----- 対象の文章 -----
当たり前だけど、めちゃくちゃ不味かった。
今でも鮮明に思い出せる口の中の石鹸の味。
歯列の複雑な構造の中に入り込んで一生とれないんじゃないかと思うくらい、
口に残った石鹸の味が何度歯磨きしても消えなかった。
数日は何を食べても石鹸の味しかしなかった。
白い紙に包まれた、つやつやした光沢の薄肌色の四角いものがダイニングのテーブルの上に置かれていたので、
外出した母が私のおやつに大好きなチーズを置いくれたのだと思い一気にパクリとかじった。
後で聞いたら、手作り石鹸だった。
母にそのことを話したらきっと「バカね。」と言って笑うだろう。
そしてこの口の中の匂いも母の笑顔で洗い流されて泡のように消えてなくなるだろう。
早く話したかったのに結局その日母は帰ってこなかった。
次の日の朝に弟が産まれた。
赤ちゃんは小さくて弱々しくて母の手の中で大切そうに抱かれていた。
「お姉ちゃんになったのよ。」母は嬉しそうに私に言った。
口の中の石鹸の匂いと、お母さんの病院の匂いと、赤ちゃんのミルクの甘い匂い。
-----
• _問題の詳細_
石鹸をかじった思い出を語る文章で、ダイニングのテーブルに置かれていた四角いものは実際には何だったか答えてください。
----- 記録一覧 -----
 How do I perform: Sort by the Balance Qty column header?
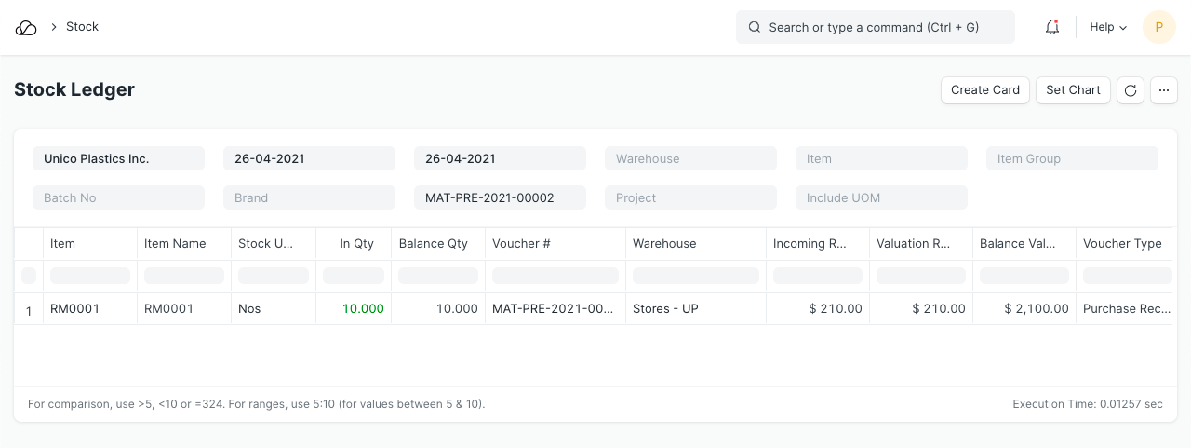pyautogui.click(x=433, y=244)
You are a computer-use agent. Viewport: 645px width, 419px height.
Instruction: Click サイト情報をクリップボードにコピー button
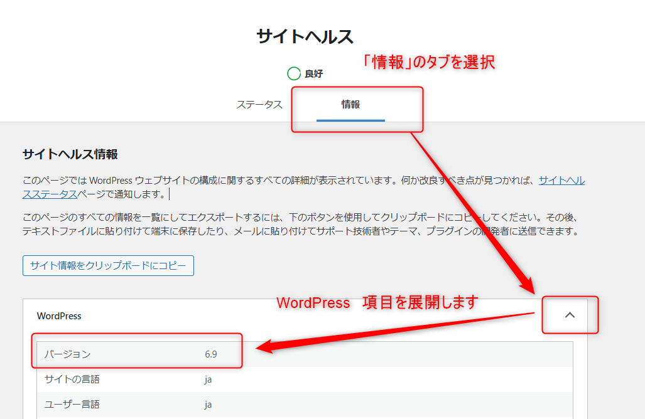tap(108, 266)
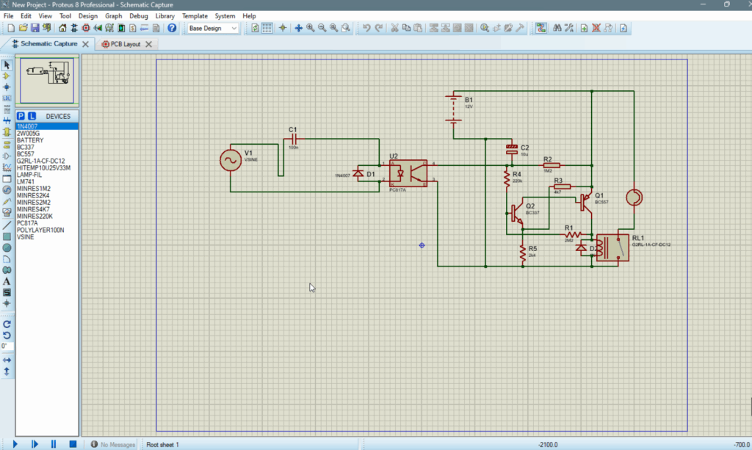Toggle the grid display button
Image resolution: width=752 pixels, height=450 pixels.
(x=267, y=28)
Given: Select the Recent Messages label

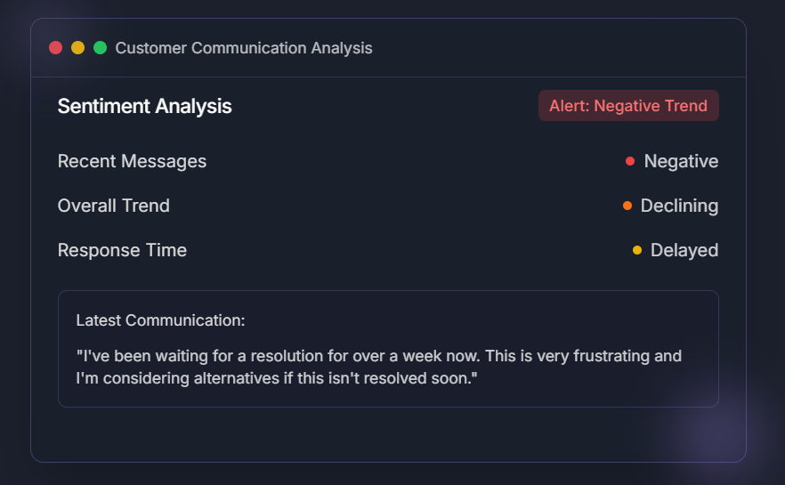Looking at the screenshot, I should pyautogui.click(x=132, y=161).
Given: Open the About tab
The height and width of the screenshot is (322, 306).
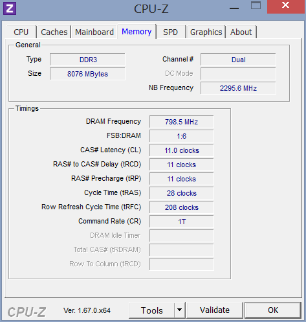Looking at the screenshot, I should tap(241, 32).
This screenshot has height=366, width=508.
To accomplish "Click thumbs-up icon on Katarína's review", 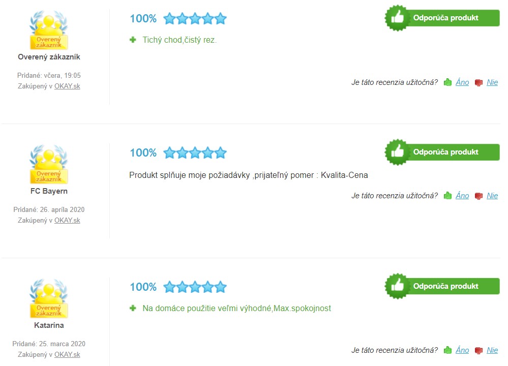I will [x=447, y=350].
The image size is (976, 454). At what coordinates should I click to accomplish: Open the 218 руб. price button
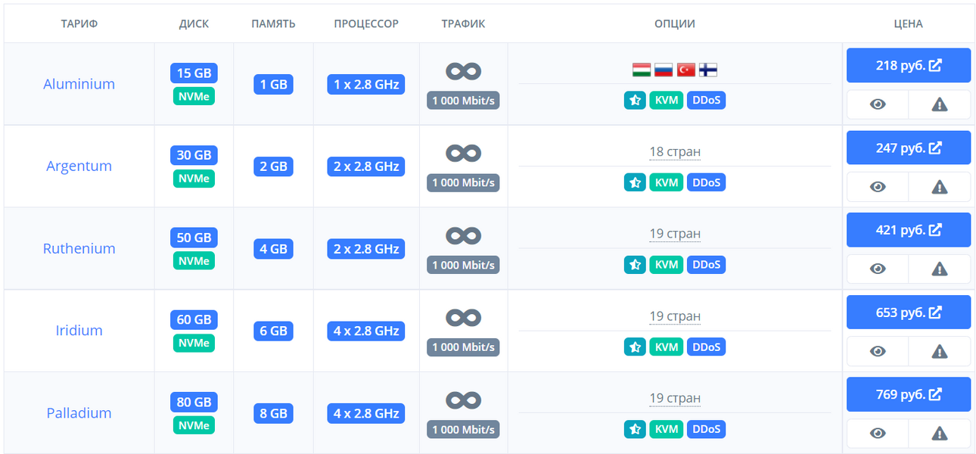point(909,65)
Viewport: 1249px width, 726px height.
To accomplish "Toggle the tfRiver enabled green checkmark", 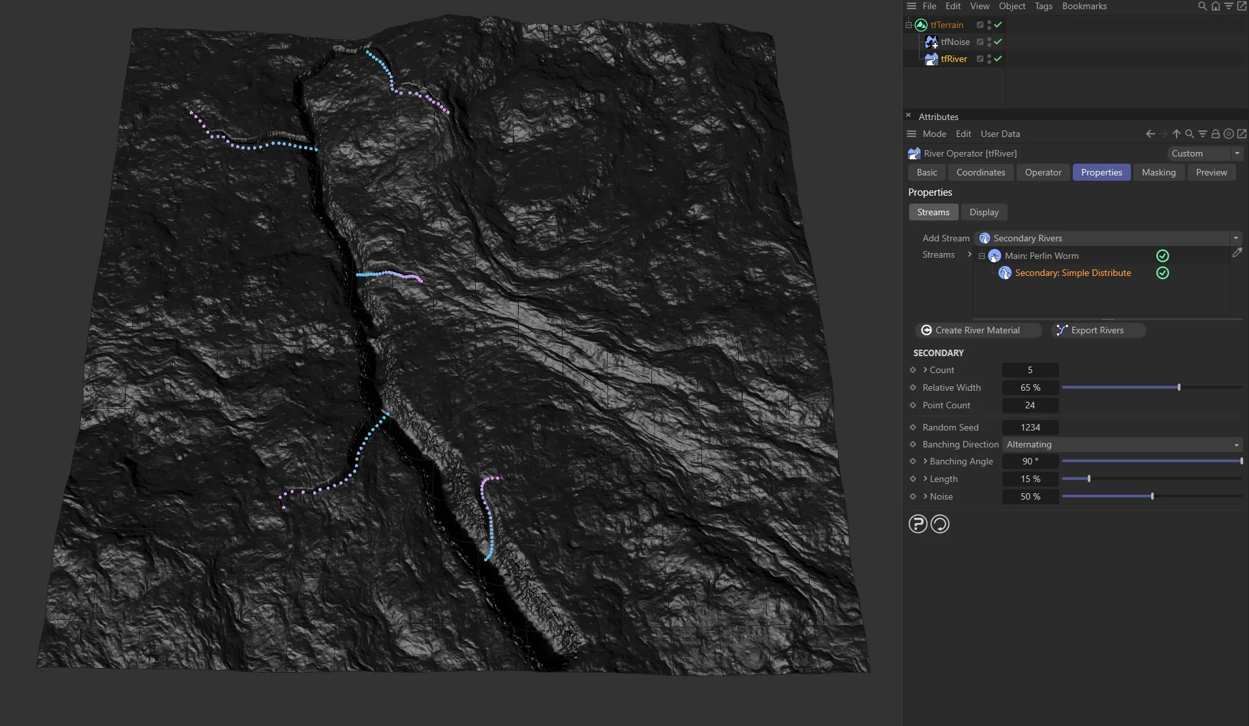I will coord(998,59).
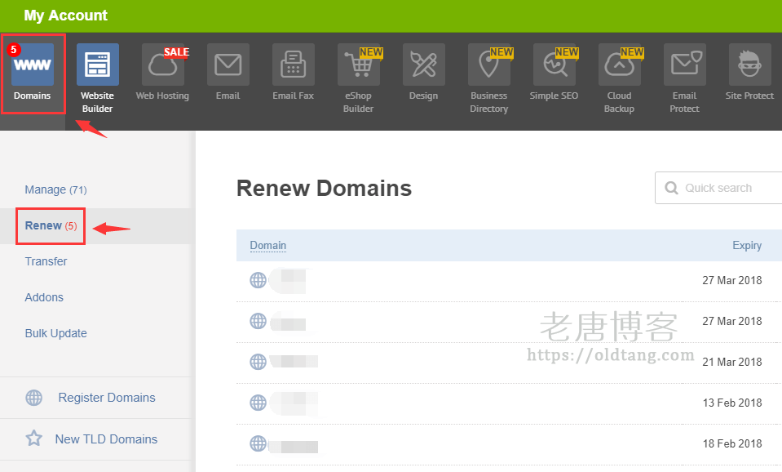Viewport: 782px width, 472px height.
Task: Open the Website Builder icon
Action: pyautogui.click(x=98, y=65)
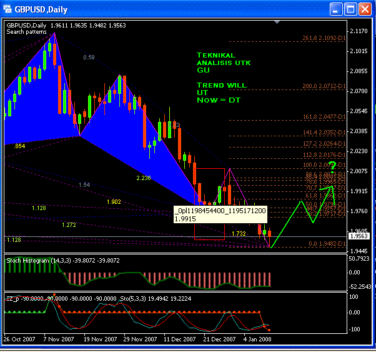Close the GBPUSD Daily chart window
This screenshot has width=376, height=352.
tap(365, 9)
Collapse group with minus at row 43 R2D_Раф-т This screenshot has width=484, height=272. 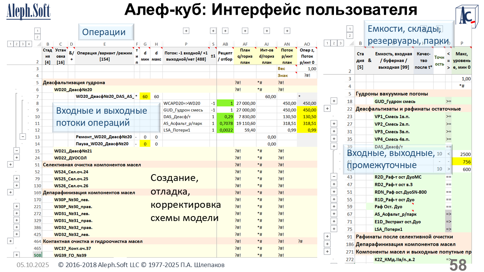tap(334, 176)
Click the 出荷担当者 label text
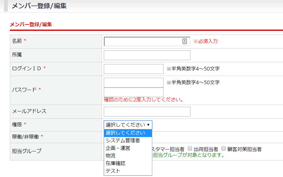The height and width of the screenshot is (177, 283). tap(206, 149)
-----
• _記述解答_
手作り石鹸だった。